───── EXCERPT ─────

The concern with the last bullet for legitimate calling businesses is ensuring that they are not blocked by accident. Imagine your entire health system being unable to connect on any outbound calls because the telecommunications provider determined you were a “robocaller” simply for calling with appointment reminders.

To help ensure that Americollect numbers are verified as authentic, we have partnered with a leader in the field of unique identity resolution. They monitor to safeguard our numbers from being listed as spam or robocalls when we’re making outbound calls, increasing the confidence that the right name is displayed on caller ID when we call.

In addition to utilizing what the TRACED Act will provide, Americollect is taking additional steps to ensure that we are able to connect with your patients through a variety of means, including the Reassigned Number Database.

───── GIVEN INFORMATION ─────

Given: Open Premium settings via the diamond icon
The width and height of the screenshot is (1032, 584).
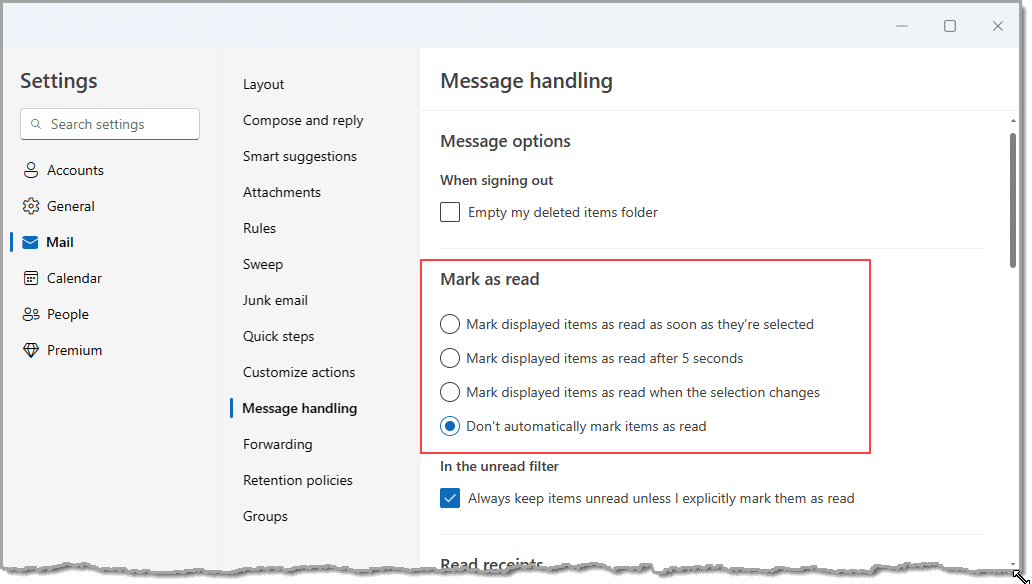Looking at the screenshot, I should click(31, 349).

─────

> [TASK PROMPT]: Write out the stretch of the robocall passage from "To help ensure" through "when we call.", copied word for word. You won't need the material for this.

> [EXERCISE ANSWER]:
To help ensure that Americollect numbers are verified as authentic, we have partnered with a leader in the field of unique identity resolution. They monitor to safeguard our numbers from being listed as spam or robocalls when we’re making outbound calls, increasing the confidence that the right name is displayed on caller ID when we call.